AUSGEWÄHLTER AUSSCHNITT:
Die Technologieentwicklung des AP1 umfasst dabei schwerpunktmäßig die trockene Einzelfaserzerlegung der im Nassprozess nicht zerfaserbaren Papierprodukte und der dafür erforderlichen Konzeptionierung der Prozesskette inkl. der notwendigen Peripherie und Schnittstellen. Neben der Einzelfaserzerlegung stand auch die Grundlagenentwicklung von möglichen Trockensortierprozessen zur Abtrennung unerwünschter Teilfraktionen auf der Agenda des Forschungsvorhabens. Besonderer Fokus lag jedoch auf die Entwicklung einer technologischen Prozesskette zur Einzelfaserzerlegung und dem erfolgreichen Aufbau einer Technikumsversuchsanlage im industriellen Maßstab. Demgegenüber waren für die Sortierung nur Versuche im Technikumsmaßstab vorgesehen. Im Hinblick auf die erzielbare Faserqualität standen v.a. Untersuchungen zur Bewertung der allgemeinen Einflüsse der Prozess- und Produktparameter auf das Zerfaserungsergebnis im Mittelpunkt sowie Methoden zur Charakterisierung der Trockenfasern.

DEINE AUFGABEN:
**1.** Übertrage aus dem Text über die trockene Zerfaserung von Papierprodukten den Satz „Demgegenüber waren für die Sortierung nur Versuche im Technikumsmaßstab vorgesehen.“ ins Englische.
**2.** Knüpfe an den Text über die trockene Zerfaserung von Papierprodukten an und schreib ihn nach seinem letzten Satz weiter.
Das Material brauchst du hierfür nicht.

MITGELIEFERTE DATEN:
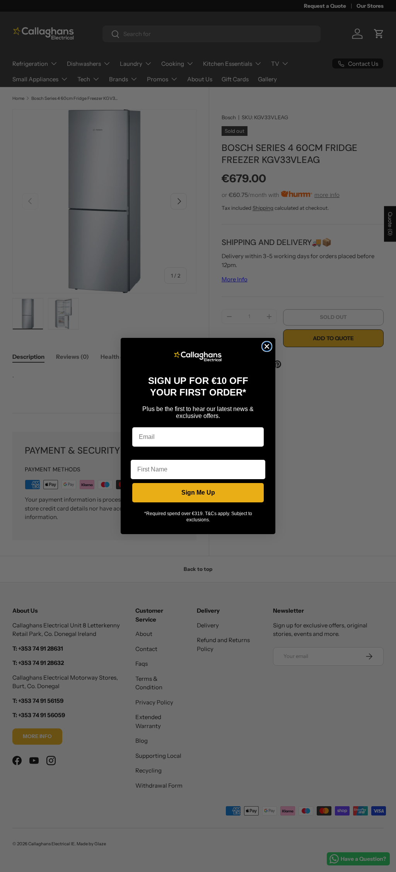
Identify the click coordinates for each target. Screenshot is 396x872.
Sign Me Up (198, 492)
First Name (146, 454)
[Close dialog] (266, 346)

ANTWORTEN NACHEINANDER:
**1.** By contrast, only pilot-scale trials were planned for the sorting.

**2.**
Gemäß den genannten Schwerpunkten wurden die folgenden Meilensteine im Vorfeld der Vorhabensdurchführung zur Kontrolle der Zielerreichung formuliert:
Übersicht der Meilensteine und wann diese erreicht sind:

M 1-1 Erfolgreicher Aufbau und Test einer Technikumsversuchsanlage für die Trockenzerfaserung
M 1-2 Erfolgreicher Aufbau und Test einer Technikumsversuchsanlage für die Sortierung
M 2 Erfolgreiche Kopplung der Teilprozesse Zerfaserung und Sortierung zu einer kontinuierlichen Prozesskette und Tests mit realen Produkten
M 3 Erfolgreiche Entwicklung von Methoden zur Charakterisierung trocken aufbereiteter Faserstoffe, einschließlich Schnelltest
M 4 Zuverlässige Bewertung des Faserreaktivierungs- und Bindungspotenzials
Die nachfolgende Ergebnisdarstellung orientiert sich an den genannten Meilensteinen, wobei aus Gründen der Übersichtlichkeit und entsprechend der Gewichtung der Zielstellungen des Forschungsvorhabens die Meilensteine M 1-2 + M 2 sowie M 3 + M 4 zu jeweils einem Untergliederungspunkt zusammengefasst wurden. Zur besseren Verständlichkeit und um den Leser besser mit dem Kernthema der Trockenaufbereitungstechnologie vertraut zu machen, werden darüber hinaus zunächst die allgemeinen Einflüsse der relevanten Prozess- und Produktparameter auf das Trockenzerfaserungsergebnis dargestellt, bevor anschließend die entwickelte Prozesskette und konkrete Anwendungsbeispiele vorgestellt werden. Danach erfolgt eine detaillierte Charakterisierung der Trockenfasern im Vergleich zu nass aufbereiteten Faserstoffen und eine Bewertung des Faserreaktivierungs- und Bindungspotenzials. Es folg eine ausführliche Betrachtung der Sortierung des trocken aufbereiteten Faserstoffs zur Abtrennung unerwünschter Störstofffraktionen. Zum Schluss folgt eine abschließende ökologische, technologische und ökonomische Bewertung der Vorhabensergebnisse im Abgleich mit dem Stand der Technik sowie eine Darstellung der geplanten Maßnahmen zur Fortführung des Projekts (Phase II) sowie geplanter Veröffentlichungen der Projektergebnisse.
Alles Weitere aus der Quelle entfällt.